Maisons en construction attendent la femme. De leur vie.
Petits coqs chantent en vain toute la journée.
Sans réveiller personne…

Double Tête dort, Petite Lune dort, Orphéo dort,
Ali dort, Djemel dort, Lazarek dort. On ne sait où…

Seuls Musta dort peu et Warda ne dort pas…

Peut-être qu’un jour comme aujourd’hui
Quand elle aura fini de courir
Dans les courants d’air
De l’insouciance

La petite Fadoua lèvera le poingdans la rue,
Fadoua grandira. Révolution grondera.

Passionaria s’éveillera.

Ou pas.

-----------------------------------------------------------------------

85


53. Le chant de Musta


L’ART DE VIVRE, L’ART D’AIMER…


Avec ou sans Warda…
Avec Lazarek, on a parlé.
Parlé, parlé. Reparlé. Rereparlé de ça…
Je me souviens de tout. Je me souviens de ça.

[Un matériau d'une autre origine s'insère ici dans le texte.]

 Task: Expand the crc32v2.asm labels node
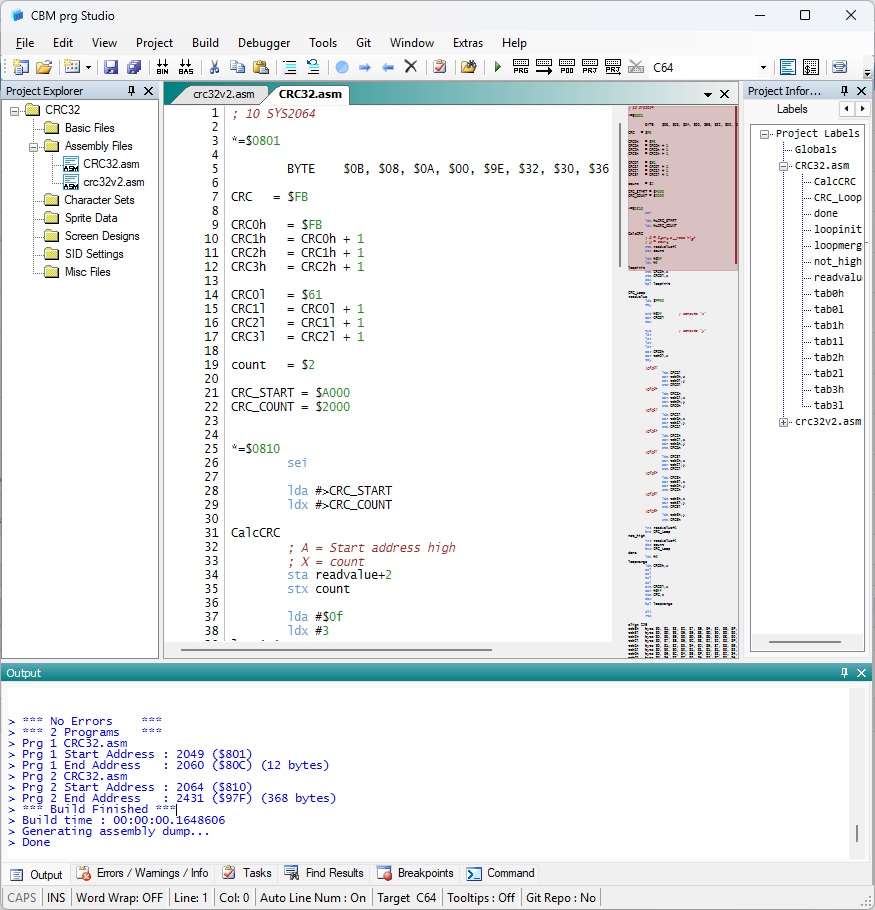pyautogui.click(x=784, y=422)
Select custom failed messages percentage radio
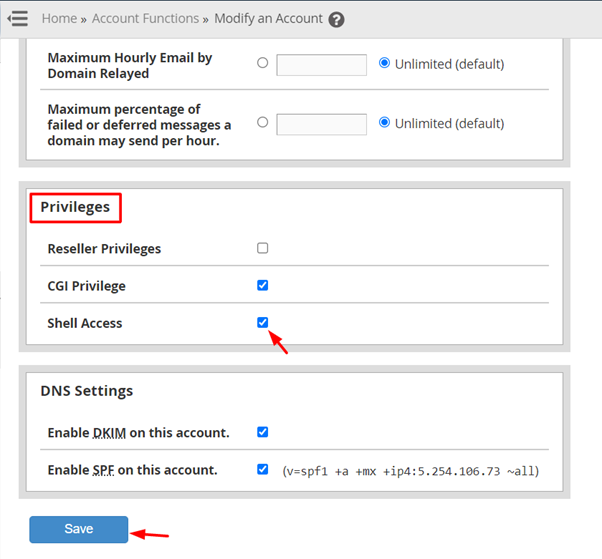 pos(263,123)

- Tu vois, Lazarek, je ne sais pas aimer à moitié.
Comme eux, ils aiment là-bas.
- Mais ils sont libres, « eux »…
Les hommes et les femmes de là-bas.
Libres de choisir leur vie…
- Je me croyais libre, Lazarek, grâce à Warda.
Mais Warda Lazarek, est plus libre que moi.
Warda est plus libre que moi…
- Oui Musta, mais elle n’a pas moins peur que toi !
Sois sûr de ça...
- Comment je peux être sûr de ça, Lazarek ?
- J’en suis sûr, c’est comme ça !
- Aïwa, Lazarek ! Moi comme toi, Lazarek !
Moi, Mustapha Ben Mansour,
je veux porter sur mon corps les empreintes de
l’amour, de la vie et même de la peur… Jusqu’à ma mort.
- Jusqu’à ta mort ? Musta ! Jusqu’à ta mort ?
- Inch Allah !
Car je ne veux pas avoir peur de la peur…
- Inch Allah ! Mustapha !

Novembre s’en allait. Le ramadan s’approchait.
C’est chez nous une période de privation.
Et de grand recueillement.

Je savais que j’allais me mettre à prier souvent.
Moi qui ne prie jamais. Ni dieu. Ni déesse.
Sauf pendant le ramadan.

-----------------------------------------------------------------------

86


54. Le chant de l’Étrangère


A PARIS, IL Y A NOVEMBRE ET LE FROID…


Et le XXIème siècle qui commence.
Le froid éveille les consciences qui croient tout savoir…
Saha froid ! Mais le froid réveille-il mieux
les consciences que la moiteur du hammam ?
Pas sûr. Rien n’est moins sûr.


55. Le chant de Musta

POURQUOI SUIS-JE ENFERMÉ AUJOURD’HUI ?


Pourquoi suis-je condamné à l’oubli ?

L’oubli est un luxe que seuls les gens qui savent

qu’on ne les oubliera pas, peuvent se permettre...
J’avais rêvé pourtant. Tant rêvé d’autre chose.

- Lazarek ! J’ai trouvé !
Je veux devenir chamelier-poète-reporter !
- Chamelier-poète-reporter ! Dans le désert ?
- Oui, dans le désert. Car j’ai encore des années à
passer avec toi dans le désert.
Beaucoup d’années… Avec des marcheurs…
Des Français, des Anglais, des Allemands, des
Espagnols, des Grecs, des Turcs, des Polonais !
Des Japonais ! Et des...Tunisiens !
- Oui, Musta, pourquoi pas des Tunisiens !
Ca voudrait dire qu’on est devenus riches ! Riches d’argent, je veux dire !
- Au début, Lazarek, on restera dans
notre Sahara… Mais après… on ira, on ira !
- Au Canada ! A Brazilia ! A l’opéra !
- Que tu es con, mon frère…
- Souviens-toi de ce que disait Warda :

« Je connais deux façons de voyager... Soit tu fais le tour du grand monde.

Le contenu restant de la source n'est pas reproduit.